En otros artículos me he referido a ese episodio de la vida de mi padre y a lo que vino después: varios meses de cárcel; acusaciones falsas (él había sido soldado de la República y había permanecido junto a Julián Besteiro hasta el final de la Guerra, como asimismo explica en sus memorias; había escrito en el Abc republicano de Madrid y había hecho emisiones de radio; pero no más); un pseudojuicio amañado del que tuvo la suerte de salir bien librado por una serie de azares y por la decencia de algunas personas del bando vencedor; las represalias que padeció cuando quedó libre y que no duraron meses, sino largos años. También he tomado prestado este episodio en mi más reciente novela y se lo he atribuido al personaje llamado Juan Deza, padre del narrador, en muchos aspectos -pero sobre todo en lo relativo a esta historia- verdadero trasunto del mío. En esa novela -insisto en que es eso y no una "autoficción" ni nada similar: no basta para calificar así una obra el mero hecho de que contenga elementos procedentes de la realidad, pues, ¿qué novela carece de ellos?-, los dos firmantes de la denuncia contra Juan Deza tienen nombre, son "los nombres de la traición", y esos nombres ficticios -pues están en una ficción- casi coinciden con los de la vida real, lo cual fue lo único que a mi padre no le gustó, porque él siempre los había callado públicamente. "Pero yo no soy tú", recuerdo que le dije, "soy yo ahora quien cuenta la historia, a mi manera y además en una novela, en la que tú no apareces, o, mejor dicho, apareces sólo como inspiración".

En Una vida presente, él se limitó a escribir lo que sigue: "… Me habían llegado noticias indirectas, procedentes de la zona 'nacional', de que un amigo y compañero de Instituto y Universidad, de cuyo nombre no quiero acordarme, estaba dedicado a una campaña de denuncia contra mí.

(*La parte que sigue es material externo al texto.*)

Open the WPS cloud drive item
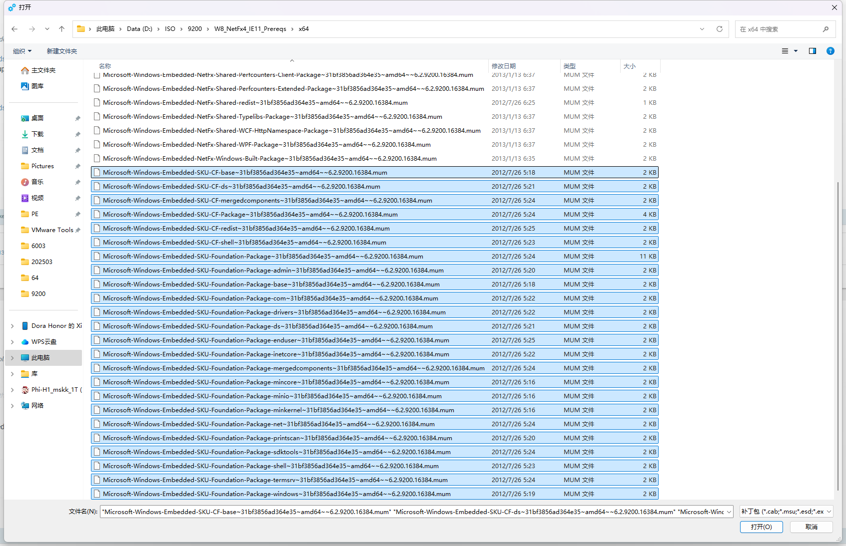846x546 pixels. click(x=43, y=342)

Era tan incomprensible como peligroso. Por diversos caminos me fui dando cuenta del alcance de la empresa. Había movilizado a un profesor de reconocido fanatismo para que firmase una denuncia que tendría más valor que la suya; buscó 'testigos de cargo' para sustentarla … No me avenía a abandonar España; le tenía demasiado apego, y solamente un peligro mortal y casi seguro me hubiese movido a ello; recordaba la frase de Danton: 'No se puede uno llevar a la patria en las suelas de los zapatos'. Aunque no me hacía grandes ilusiones sobre mí mismo, pensaba que si los que tienen capacidad de expresión abandonan a su pueblo, es muy difícil que no decaiga, que pueda levantarse".

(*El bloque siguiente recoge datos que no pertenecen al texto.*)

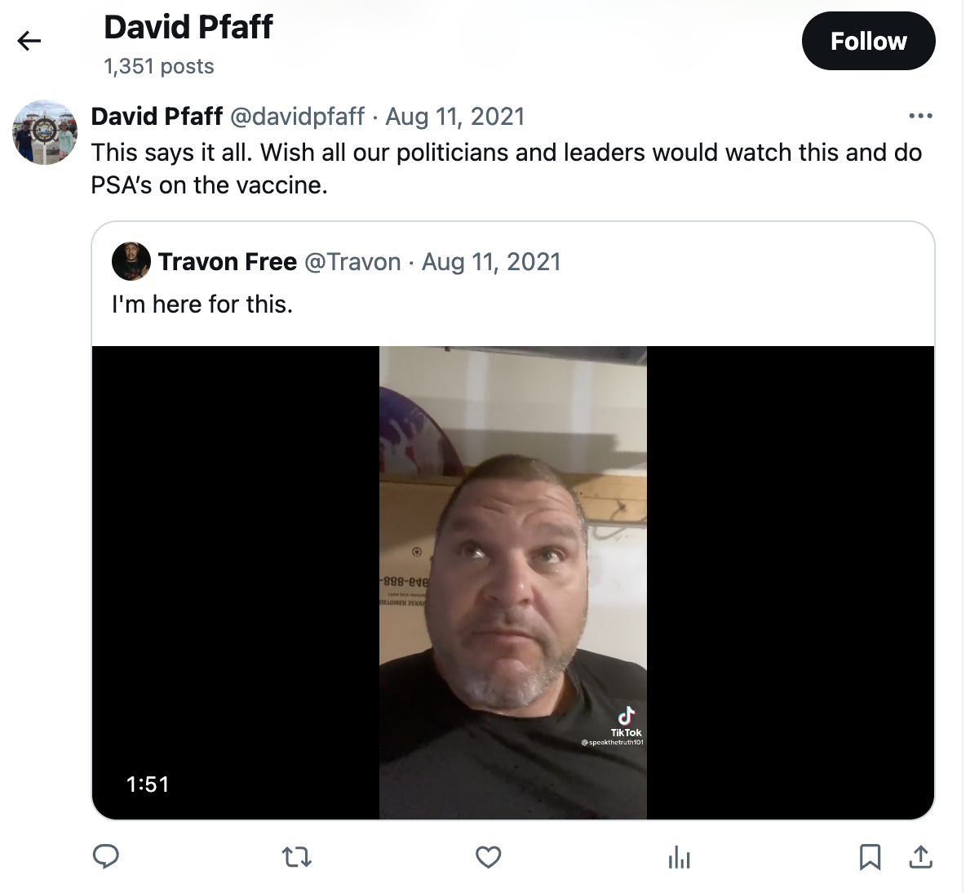Open Travon Free's avatar
The height and width of the screenshot is (893, 979).
pyautogui.click(x=131, y=261)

Hace tres domingos, este diario publicaba un largo reportaje de Jacinto Antón titulado "Himmler buscó la raza aria en España" y subtitulado "Nazis y arqueólogos franquistas colaboraron para justificar sus abominables teorías", en el que se daba cuenta de las investigaciones del historiador Francisco Gracia sobre "las estrechas y profundas relaciones entre la arqueología española y la Deutsches Ahnenerbe (Herencia Ancestral Alemana)", dependiente de las SS, "que pone los pelos de punta". Lo ilustraban tres fotos, y en las tres se veía al principal arqueólogo español de la época, en dos de ellas al lado de Himmler y en actitud obsequiosa. Este compatriota, se relataba, adscrito a Falange y a la sazón Comisario General de Excavaciones, le tenía tal admiración al organizador de los campos de concentración que, amén de trabar amistad y cartearse profusamente con él, le solicitó que le enviara una foto dedicada. No pude por menos de mirar con extrema atención las tres imágenes y el rostro de aquel hombre, porque no otro fue que el "profesor de reconocido fanatismo" que, sin siquiera conocer personalmente a mi padre, se avino a firmar la denuncia de 1939 contra él, para así darle "más valor". Le llevaba nueve años, el arqueólogo a mi padre, que entonces tenía veinticuatro. Tenía yo diecisiete recién cumplidos cuando en 1968 entré en la Facultad de Filosofía y Letras. Aquel hombre era todavía catedrático entonces, y podría haberme tocado como profesor, de haber yo caído en un grupo distinto del que elegí. Habría tenido su gracia, o no sé si gracia es la palabra.